**Task material:**
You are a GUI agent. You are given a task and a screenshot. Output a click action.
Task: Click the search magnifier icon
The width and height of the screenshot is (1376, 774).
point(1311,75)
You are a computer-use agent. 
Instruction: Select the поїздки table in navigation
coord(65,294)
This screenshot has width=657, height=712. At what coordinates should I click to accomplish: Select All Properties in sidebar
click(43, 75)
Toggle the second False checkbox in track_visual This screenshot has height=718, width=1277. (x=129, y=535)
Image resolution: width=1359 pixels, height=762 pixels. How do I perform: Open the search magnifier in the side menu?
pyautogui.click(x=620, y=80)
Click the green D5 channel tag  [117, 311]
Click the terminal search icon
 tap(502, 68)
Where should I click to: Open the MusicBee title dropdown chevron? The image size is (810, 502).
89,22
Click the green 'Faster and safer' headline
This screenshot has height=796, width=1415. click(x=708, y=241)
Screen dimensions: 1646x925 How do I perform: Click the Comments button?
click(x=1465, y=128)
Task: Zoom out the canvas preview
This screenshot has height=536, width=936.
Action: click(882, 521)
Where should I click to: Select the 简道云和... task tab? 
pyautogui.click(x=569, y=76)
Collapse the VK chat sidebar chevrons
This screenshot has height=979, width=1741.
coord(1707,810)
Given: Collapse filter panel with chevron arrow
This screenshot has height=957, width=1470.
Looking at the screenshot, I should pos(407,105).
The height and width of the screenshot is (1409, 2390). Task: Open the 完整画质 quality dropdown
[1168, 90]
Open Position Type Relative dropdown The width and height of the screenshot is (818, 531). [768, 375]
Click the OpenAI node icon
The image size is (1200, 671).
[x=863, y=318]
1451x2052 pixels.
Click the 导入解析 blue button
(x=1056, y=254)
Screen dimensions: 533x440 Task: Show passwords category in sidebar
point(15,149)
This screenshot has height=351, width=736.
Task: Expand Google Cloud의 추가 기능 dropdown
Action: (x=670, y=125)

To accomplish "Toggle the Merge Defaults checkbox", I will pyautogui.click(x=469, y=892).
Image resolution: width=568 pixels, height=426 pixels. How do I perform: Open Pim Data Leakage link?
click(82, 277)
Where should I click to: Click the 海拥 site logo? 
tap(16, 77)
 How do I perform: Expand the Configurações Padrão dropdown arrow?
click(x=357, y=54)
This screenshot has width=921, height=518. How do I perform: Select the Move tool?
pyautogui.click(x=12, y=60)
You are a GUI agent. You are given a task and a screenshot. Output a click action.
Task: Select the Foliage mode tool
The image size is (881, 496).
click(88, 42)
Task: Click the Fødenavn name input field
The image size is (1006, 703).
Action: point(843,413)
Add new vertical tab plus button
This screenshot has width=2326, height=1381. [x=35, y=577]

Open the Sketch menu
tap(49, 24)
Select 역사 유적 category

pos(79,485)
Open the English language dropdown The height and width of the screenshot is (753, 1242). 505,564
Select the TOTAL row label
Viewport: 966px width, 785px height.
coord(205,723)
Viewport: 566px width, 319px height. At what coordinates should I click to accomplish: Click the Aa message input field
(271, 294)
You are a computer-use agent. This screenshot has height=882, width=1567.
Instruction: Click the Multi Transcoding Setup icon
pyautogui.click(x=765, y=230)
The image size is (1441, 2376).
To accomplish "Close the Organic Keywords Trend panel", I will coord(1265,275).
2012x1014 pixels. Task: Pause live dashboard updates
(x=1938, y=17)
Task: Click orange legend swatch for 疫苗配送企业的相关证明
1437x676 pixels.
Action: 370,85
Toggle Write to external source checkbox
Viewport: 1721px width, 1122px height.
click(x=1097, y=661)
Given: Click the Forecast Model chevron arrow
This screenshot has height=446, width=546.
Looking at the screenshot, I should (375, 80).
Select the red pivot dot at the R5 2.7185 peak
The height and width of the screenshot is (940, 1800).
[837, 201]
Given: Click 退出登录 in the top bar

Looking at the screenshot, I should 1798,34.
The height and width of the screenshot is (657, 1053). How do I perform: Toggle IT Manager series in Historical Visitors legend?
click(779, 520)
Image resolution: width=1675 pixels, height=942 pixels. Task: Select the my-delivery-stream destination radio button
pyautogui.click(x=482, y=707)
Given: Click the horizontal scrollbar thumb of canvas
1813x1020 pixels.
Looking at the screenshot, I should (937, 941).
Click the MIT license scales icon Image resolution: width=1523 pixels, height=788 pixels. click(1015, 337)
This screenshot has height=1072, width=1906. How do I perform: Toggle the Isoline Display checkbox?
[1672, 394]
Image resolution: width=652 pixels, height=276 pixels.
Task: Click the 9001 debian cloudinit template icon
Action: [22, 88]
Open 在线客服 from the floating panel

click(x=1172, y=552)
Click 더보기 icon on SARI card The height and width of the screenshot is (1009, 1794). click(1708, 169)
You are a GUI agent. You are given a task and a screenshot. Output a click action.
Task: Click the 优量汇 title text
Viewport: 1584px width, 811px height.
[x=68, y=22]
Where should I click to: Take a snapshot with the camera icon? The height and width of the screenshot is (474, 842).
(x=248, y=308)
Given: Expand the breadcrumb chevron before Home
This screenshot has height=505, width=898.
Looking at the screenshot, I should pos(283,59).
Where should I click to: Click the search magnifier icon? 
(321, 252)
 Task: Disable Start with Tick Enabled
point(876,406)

**Task brief:** Every line in the listing that holds "canvas" belongs in the answer.

**Solution for this exercise:**
Task: Zoom out the canvas preview
Given: Click the horizontal scrollbar thumb of canvas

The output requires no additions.